The impact on those seeking mental health care is huge. Instead of paying what might be a $30 copay each session for a covered office visit, many in California pay $120 or more per session to see an out-of-network therapist. This puts therapy out of reach for thousands of Californians. A National Council for Behavioral Health report found that while 56% of those surveyed wanted to seek mental health treatment, 42% said cost and poor insurance coverage kept them from accessing services. Another 25% said they would have to choose between paying for mental health treatment or covering their basic living expenses. Even with a PPO insurance plan that pays a portion of out-of-network costs, the price per therapy session will likely be at least double the copay for other office visits. 

However, for a large percentage of psychotherapists, it's not sustainable to join an insurance panel — if they can get on a panel. The average reimbursement for a therapy session from an insurance company is $60, a number that hasn't increased in 10 to 20 years. Many psychotherapists say they can't afford their overhead costs in addition to the extra time it takes to file paperwork and grapple with third-party payers compared to what insurance will reimburse. A large percentage of psychotherapists opt out of the health care system completely, which means we still have a long way to go to reach true mental health parity. This is especially true in California: A 2017-2018 Kaiser Family Foundation survey found more than 1.5 million Californians face unmet mental health needs. 
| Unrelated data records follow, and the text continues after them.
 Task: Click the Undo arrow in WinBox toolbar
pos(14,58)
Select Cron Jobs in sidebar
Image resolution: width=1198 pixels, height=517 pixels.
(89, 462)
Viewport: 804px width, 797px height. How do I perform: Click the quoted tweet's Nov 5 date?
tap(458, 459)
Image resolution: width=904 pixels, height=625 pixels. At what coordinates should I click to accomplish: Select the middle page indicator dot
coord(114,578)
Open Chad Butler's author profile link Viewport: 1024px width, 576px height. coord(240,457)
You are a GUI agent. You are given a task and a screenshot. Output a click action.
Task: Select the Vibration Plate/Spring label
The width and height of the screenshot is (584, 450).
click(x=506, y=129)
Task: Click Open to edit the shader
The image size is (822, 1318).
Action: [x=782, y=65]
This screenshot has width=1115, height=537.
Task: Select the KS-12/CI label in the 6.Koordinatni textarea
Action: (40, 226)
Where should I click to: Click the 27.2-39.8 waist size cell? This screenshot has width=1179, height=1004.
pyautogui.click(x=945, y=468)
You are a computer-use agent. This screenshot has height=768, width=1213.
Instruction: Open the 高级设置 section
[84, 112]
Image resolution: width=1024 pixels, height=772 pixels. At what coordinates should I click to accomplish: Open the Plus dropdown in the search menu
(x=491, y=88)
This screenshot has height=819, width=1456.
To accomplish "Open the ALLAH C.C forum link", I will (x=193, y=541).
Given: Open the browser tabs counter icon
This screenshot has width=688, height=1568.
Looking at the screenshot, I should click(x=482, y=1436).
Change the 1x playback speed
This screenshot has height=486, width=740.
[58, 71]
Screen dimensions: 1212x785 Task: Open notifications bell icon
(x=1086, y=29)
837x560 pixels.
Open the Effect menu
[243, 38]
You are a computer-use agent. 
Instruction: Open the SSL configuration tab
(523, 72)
As a 2020 Center for Health Journalism California Fellow, I will explore how the high rate of psychotherapists who do not accept insurance undermines mental health parity laws and increases disparities in mental health care in the state of California. I will investigate the issue from the perspective of patients, providers, insurance companies, lawmakers, mental health advocates and health policy experts as well as explore potential solutions on the table in California. As the 2020 presidential election heats up, it's clear health care will be a central topic of debate. Just as candidates have begun prioritizing the disability community in their campaign strategies, access to mental health care has risen to the front lines of the presidential debate. Now is the time to take a closer look at this issue to truly understand the barriers to mental health parity. 

In my reporting for The Mighty, I will also identify how communities, organizations and individuals across California are working to solve the issue of psychotherapy insurance coverage and increase equity in mental health care. Highlighting how stakeholders want to solve this aspect of mental health parity could illuminate a potential path forward and provide hope for those who need better mental health care.